她闭口不言,那人也不强求,只兀自道,“孤从不见你吃味。”
怎么不曾吃味呢?
她吃的一点儿都不比他少啊。
她不说,他便一点儿都不知道吗?
那人笑叹了一声,“孤卧不安席的时候,从不曾听见你叫孤的名字,连个‘大人’也没有。然,孤时常听你叫起萧延年来。”
是啊,他不说,她也一点儿都不知道。
素日把什么都埋在心里的人,便是一句不提,怎么就会不在意呢?
愈埋愈多,愈压愈重,总有一刻全部都要爆发出来。
他的声音渐渐低了下去,整个人似支离破碎,“孤不去赵国,你就不会再回来,孤知道。”
阿磐垂着眸子,“大人没有自己想的那么爱重阿磐。
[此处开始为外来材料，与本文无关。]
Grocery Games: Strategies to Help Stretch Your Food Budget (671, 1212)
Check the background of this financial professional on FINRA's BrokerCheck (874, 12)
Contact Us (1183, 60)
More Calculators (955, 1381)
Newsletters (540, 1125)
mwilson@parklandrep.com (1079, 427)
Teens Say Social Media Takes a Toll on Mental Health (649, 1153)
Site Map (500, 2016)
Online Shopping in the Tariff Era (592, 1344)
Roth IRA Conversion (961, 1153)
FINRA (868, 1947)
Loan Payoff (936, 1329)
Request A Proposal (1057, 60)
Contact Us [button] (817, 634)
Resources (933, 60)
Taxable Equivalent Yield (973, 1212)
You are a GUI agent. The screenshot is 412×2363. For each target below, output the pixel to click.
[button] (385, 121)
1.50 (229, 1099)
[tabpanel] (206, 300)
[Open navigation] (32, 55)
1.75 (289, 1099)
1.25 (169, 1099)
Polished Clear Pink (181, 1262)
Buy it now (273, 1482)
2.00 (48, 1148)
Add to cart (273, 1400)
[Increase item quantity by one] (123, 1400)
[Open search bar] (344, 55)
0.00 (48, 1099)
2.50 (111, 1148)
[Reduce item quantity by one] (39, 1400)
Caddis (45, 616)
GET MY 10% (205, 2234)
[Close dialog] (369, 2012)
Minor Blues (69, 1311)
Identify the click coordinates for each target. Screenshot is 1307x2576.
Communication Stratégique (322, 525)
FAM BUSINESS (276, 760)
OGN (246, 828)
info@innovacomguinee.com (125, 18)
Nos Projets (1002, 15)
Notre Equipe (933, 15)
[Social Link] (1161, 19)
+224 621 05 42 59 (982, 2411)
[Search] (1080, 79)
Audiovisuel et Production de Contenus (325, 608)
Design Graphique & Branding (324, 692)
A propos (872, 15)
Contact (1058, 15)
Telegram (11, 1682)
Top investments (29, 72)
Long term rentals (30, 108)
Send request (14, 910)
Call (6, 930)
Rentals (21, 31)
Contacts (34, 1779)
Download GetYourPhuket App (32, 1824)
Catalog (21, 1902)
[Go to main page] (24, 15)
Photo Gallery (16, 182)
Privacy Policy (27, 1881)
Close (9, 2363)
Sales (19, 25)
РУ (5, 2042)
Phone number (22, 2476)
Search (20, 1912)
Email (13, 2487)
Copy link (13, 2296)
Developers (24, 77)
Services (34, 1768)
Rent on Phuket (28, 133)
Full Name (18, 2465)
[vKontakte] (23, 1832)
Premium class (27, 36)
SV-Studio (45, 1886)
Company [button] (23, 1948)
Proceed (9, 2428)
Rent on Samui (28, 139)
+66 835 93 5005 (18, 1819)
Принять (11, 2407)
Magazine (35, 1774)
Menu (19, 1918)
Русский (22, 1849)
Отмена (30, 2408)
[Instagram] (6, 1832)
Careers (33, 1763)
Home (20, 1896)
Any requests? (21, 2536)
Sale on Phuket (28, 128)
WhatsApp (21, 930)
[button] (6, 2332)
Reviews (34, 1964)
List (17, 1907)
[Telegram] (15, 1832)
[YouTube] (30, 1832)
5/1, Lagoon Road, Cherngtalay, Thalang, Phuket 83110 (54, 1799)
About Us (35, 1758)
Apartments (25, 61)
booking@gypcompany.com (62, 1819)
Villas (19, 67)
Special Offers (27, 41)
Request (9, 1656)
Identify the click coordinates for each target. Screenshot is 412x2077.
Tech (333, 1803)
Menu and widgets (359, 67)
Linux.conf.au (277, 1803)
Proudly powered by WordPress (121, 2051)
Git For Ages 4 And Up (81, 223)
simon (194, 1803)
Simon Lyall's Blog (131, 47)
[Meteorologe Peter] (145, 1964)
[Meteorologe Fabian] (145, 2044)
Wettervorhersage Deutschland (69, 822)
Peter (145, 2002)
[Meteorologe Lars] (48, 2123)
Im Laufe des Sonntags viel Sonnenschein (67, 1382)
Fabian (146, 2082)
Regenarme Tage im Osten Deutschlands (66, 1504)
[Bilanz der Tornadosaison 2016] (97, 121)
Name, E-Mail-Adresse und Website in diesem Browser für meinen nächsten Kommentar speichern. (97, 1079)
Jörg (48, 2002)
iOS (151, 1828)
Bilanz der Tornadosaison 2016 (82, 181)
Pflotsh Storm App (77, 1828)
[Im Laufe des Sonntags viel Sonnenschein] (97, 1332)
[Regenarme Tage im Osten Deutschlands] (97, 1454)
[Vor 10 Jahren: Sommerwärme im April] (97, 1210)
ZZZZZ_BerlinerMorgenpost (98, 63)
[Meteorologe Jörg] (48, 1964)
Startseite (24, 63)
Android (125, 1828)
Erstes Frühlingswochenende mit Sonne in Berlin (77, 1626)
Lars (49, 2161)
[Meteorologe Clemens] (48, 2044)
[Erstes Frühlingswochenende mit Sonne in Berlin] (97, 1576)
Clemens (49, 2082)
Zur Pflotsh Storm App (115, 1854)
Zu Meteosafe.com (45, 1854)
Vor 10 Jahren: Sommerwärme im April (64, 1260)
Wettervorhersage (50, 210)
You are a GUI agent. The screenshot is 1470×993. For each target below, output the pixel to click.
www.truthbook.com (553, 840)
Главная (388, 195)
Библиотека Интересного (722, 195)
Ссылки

”
那人恍然一怔,默了许久才道,“是吗?”
也许是罢。
她问,“魏营被烧尽的那夜,大人不也与姐姐一夜欢好吗?”
那人定在原地,看起来心绪恍惚,不知在想什么。
良久,才几不可察地叹了一声。
他说,“是。”
第240章 “还要吗?”
唉。
一时心中怅怅。
一直也不曾有过答案的事,如今由那人亲口承认了,心里却有一股说不出来的滋味。
那到底是什么滋味呢?
那滋味有千般万种,仿佛是一张密密麻麻的网,把一颗心牢牢实实地兜了起来,箍在一处。
是如释重负,还是无可奈何?
叫整个人都神思空荡,一句话也说不出来,只把那千般万种的情绪通通压在心底。